Tauber will hang nine pieces of citrus-related art at the 109th annual
Orange County Fair -- themed “Twist & Shout: Celebrating Citrus & Sun” --
which will run Friday through July 29. He will also display a life-size,
fiberglass Bastanchury sheep decorated with oranges and leaves on the
Centennial Farm grounds.
“The theme is really important to our exhibitors,” said Joan Hamill,
director of exhibitions at the fair. “They wait with bated breath until
the theme comes out.”
The results? “Eclectic,” organizers say.
Fruit growers also will display and sell such citrus variations as
lemons, Valencia oranges, navel oranges, oro blanco grapefruits, tangelos
and kumquats.
There will be a few non-citrus fruits, too, including subtropical
selections such as papayas, mangoes and avocados.
In the fair’s Home and Hobbies building, craft makers have made
everything from aprons spotted with limes to citrus-designed tableware
that is as edible-seeming as it is functional.

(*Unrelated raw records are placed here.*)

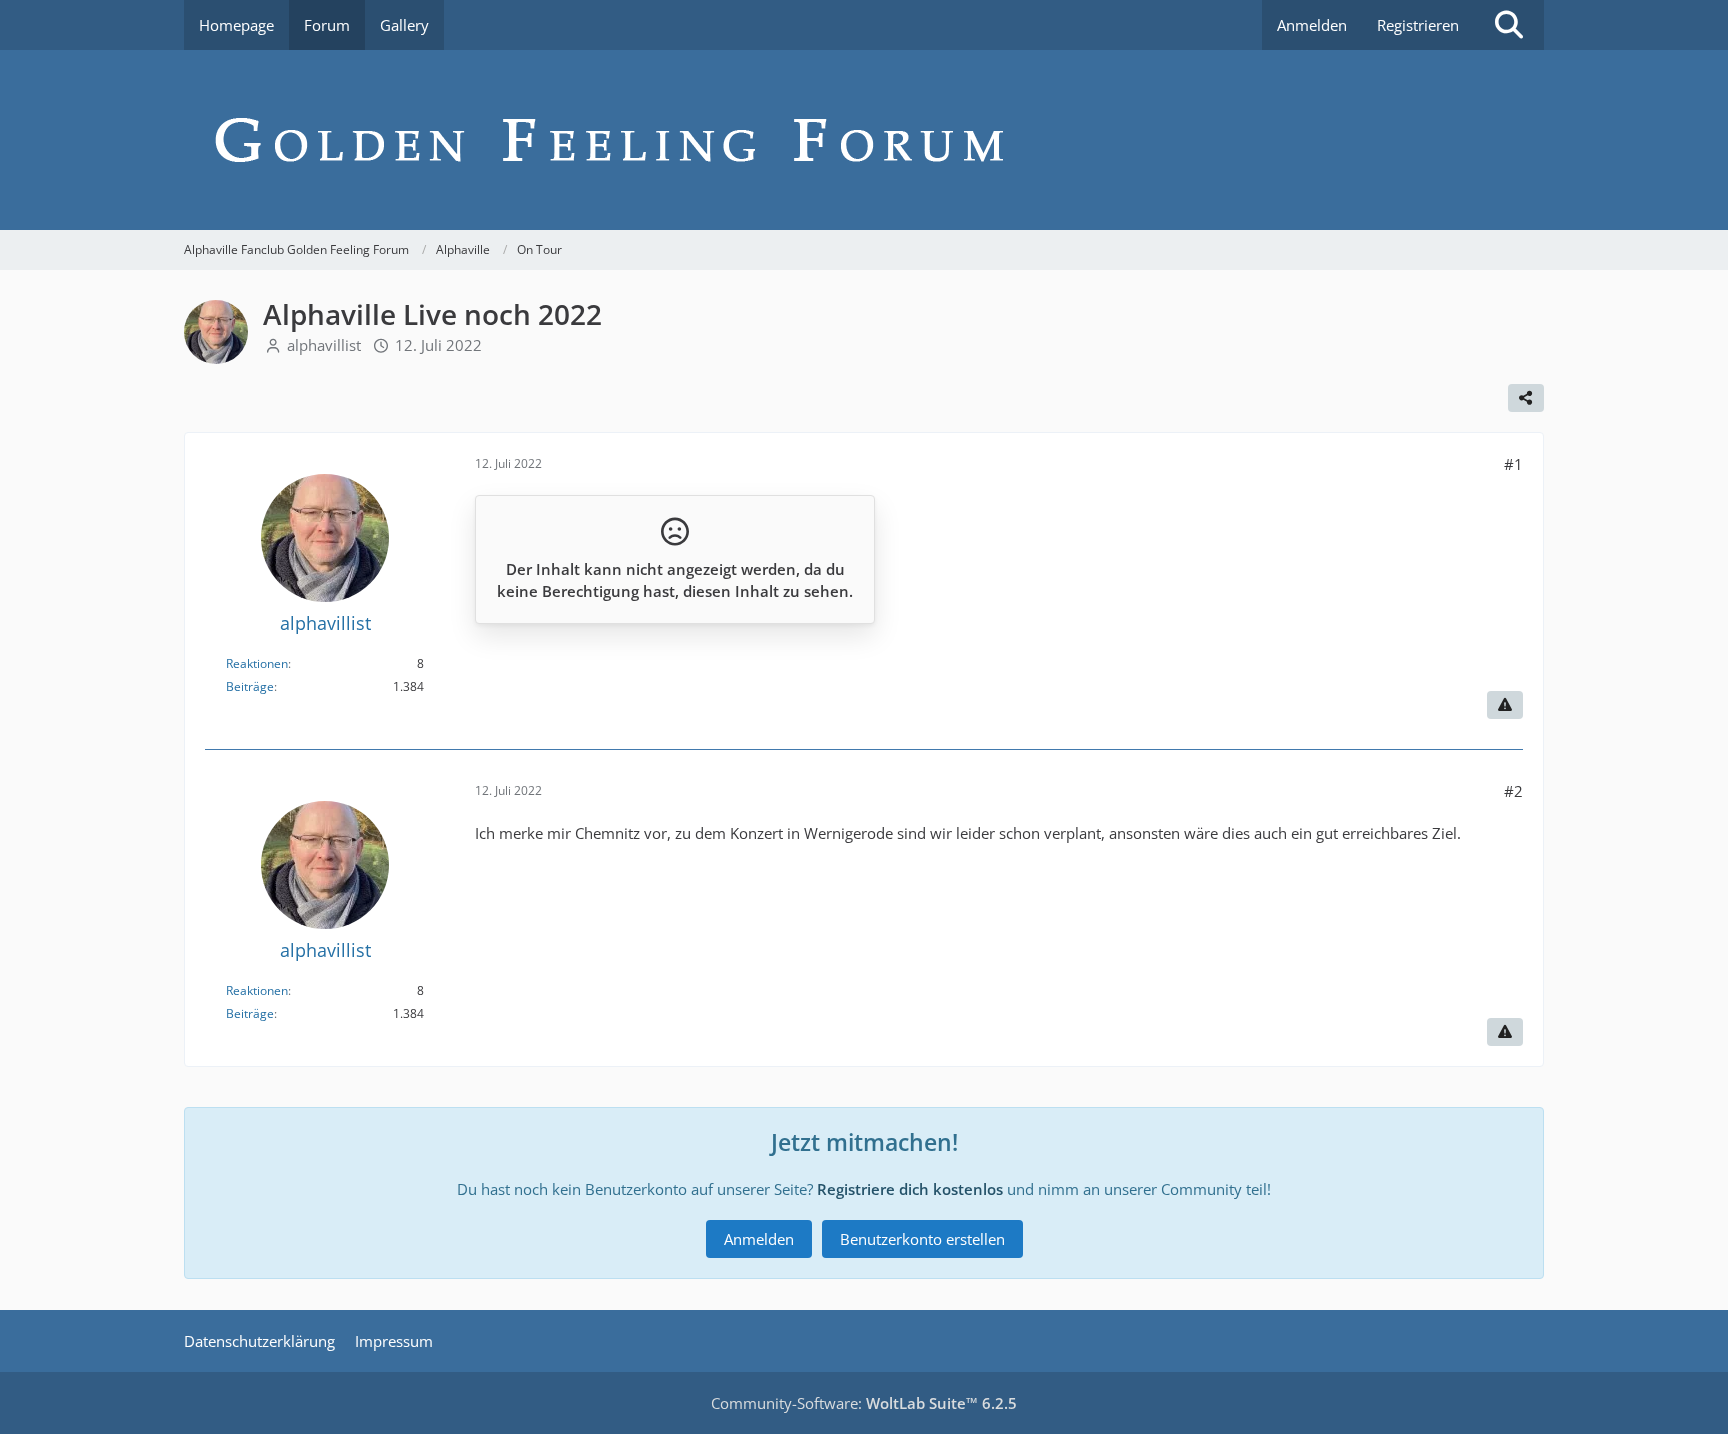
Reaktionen (257, 663)
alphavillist (324, 345)
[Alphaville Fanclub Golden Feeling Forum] (864, 140)
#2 (1513, 791)
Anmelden (1312, 25)
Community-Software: (864, 1403)
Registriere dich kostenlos (910, 1189)
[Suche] (1509, 25)
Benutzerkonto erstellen (922, 1239)
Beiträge (250, 686)
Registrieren (1418, 25)
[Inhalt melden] (1505, 705)
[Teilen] (1526, 398)
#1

Vendors have organized contests ranging from lemon squeezing to lemon
pie-eating.
And exhibit organizers have replicated a scene from the citrus-packing
industry from around the turn of the century in the From Blossom to
Awesome exhibit building.
“It’s a lighthearted, whimsical look at history,” Hamill said. “I
think people have forgotten, maybe, the reason we’re called Orange
County.”
But a step inside will likely jog the memory. Sizing rings, orange
holding bags, vintage citrus labels, packing industry machinery and even
a sample invoice report accompany a citrus-history timeline ribboning
part of the building’s front room.
Two startling photos show Orange County as it once was and as it is
today.
The top picture shows acres and acres of citrus groves. Just sprawling
blankets of fruit and greenery and not a single thing else.
The bottom shot shows Cal State Fullerton in all its structural glory.
The groves are gone. The buildings have taken over.
“Every year, we try to salute one agricultural commodity,” said Ruby
Lau, director of public affairs for the fair.
Tauber has made the cause his lifelong identity. Known as a citrus
artist for his paintings about oranges, his “Mona Lisa in Orange” has
grabbed local attention.
It’s Leonardo da Vinci’s traditional lady, but with an orange tree
carved in the shape of Mona Lisa -- the leaves combed even -- and da
Vinci’s original background.
“My paintings have a lot of complex ideas behind them,” Tauber said.
“They’re philosophical thoughts to live by, and I picked oranges as a way
to express these thoughts because oranges are happy and simple and
everybody loves them.”
He squeezes his own fresh orange juice every morning and eats a whole
orange every day too. He’s even tried to grow his own trees but admits
failing in this department.
“I’m not a very good green thumb,” Tauber said of nurturing the
fruits. “But I’m better at painting them.”